Prof Jean-Stéphane Bailly is a full time professor at AgroParisTech in physical geography. His background is in agronomy and geostatistics. He used to be the director of the Water Sciences MSc, Montpellier and is now the director of the LISAH research lab, Montpellier - France. Its research is devoted to spatial estimation methods for cultivated landscape characteristics including the combination of spatial statistics and active (LiDAR) or passive remote sensing. He also works on the cultivated landscape modelling and on methods for spatial modelling numerical exploration. He has been working in many Mediterranean cultivated landscapes (Tunisia, Morocco, Lebanon, Italy, France) and supervised 2 post-doctorants, 11 PhD students, and 36 MSc students. He has published 87 peer-reviewed articles, 11 book chapters. He was the author of the best paper award 2006 of the International Association of Mathematical Geosciences, 2006 - Mc Gill. He is the European steering committee member of the International Spatial Accuracy Research Association.

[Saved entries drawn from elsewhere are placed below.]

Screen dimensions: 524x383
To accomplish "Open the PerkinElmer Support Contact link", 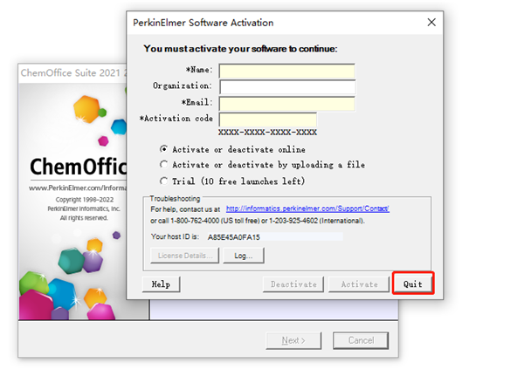I will [307, 209].
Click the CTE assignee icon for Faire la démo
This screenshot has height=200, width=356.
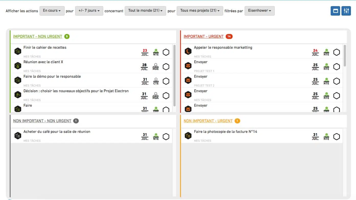[156, 81]
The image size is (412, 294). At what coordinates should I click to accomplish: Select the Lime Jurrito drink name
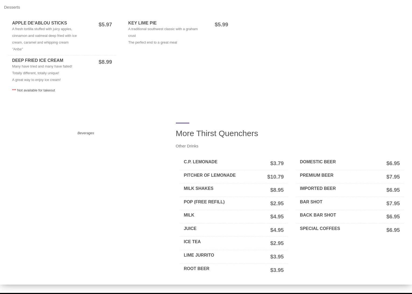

Dr. Frédéric Jacob is a research director at IRD in remote sensing and eco-hydrology. His background is the use of spectral, angular, spatial and temporal information collected from optical remote sensing for the retrieval of crop water consumption and related drivers. He is now investigating the use of in-situ and remote sensing data for characterising crop water consumption under complex situations such as hilly and heterogeneous landscapes and discontinuous crop canopies. At the collective scale through management responsibilities (co-director of the NAILA international joint laboratory, deputy director of the LISAH French joint research unit), he has studied the structuring, the functioning and the evolution of cultivated landscapes, as well as the modulation of landscape structures for the setting up of trade-off between different ecosystems services. He has served as an associate editor for IEEE-GRSL since 2003 (IEEE senior member since 2015), as an evaluator and audit expert for H2020 proposals and granted projets, respectively, since 2018, and as a scientific committee member of CNES / NASA / ISRO space missions since 2009. He has supervised 4 post-doctors researchers, 6 PhD students, 4 contract engineers, and 18 MSc students. He has published 78 peer-reviewed articles, 4 book chapters, 1 white book; and he has edited a special issue in IEEE-GRSL.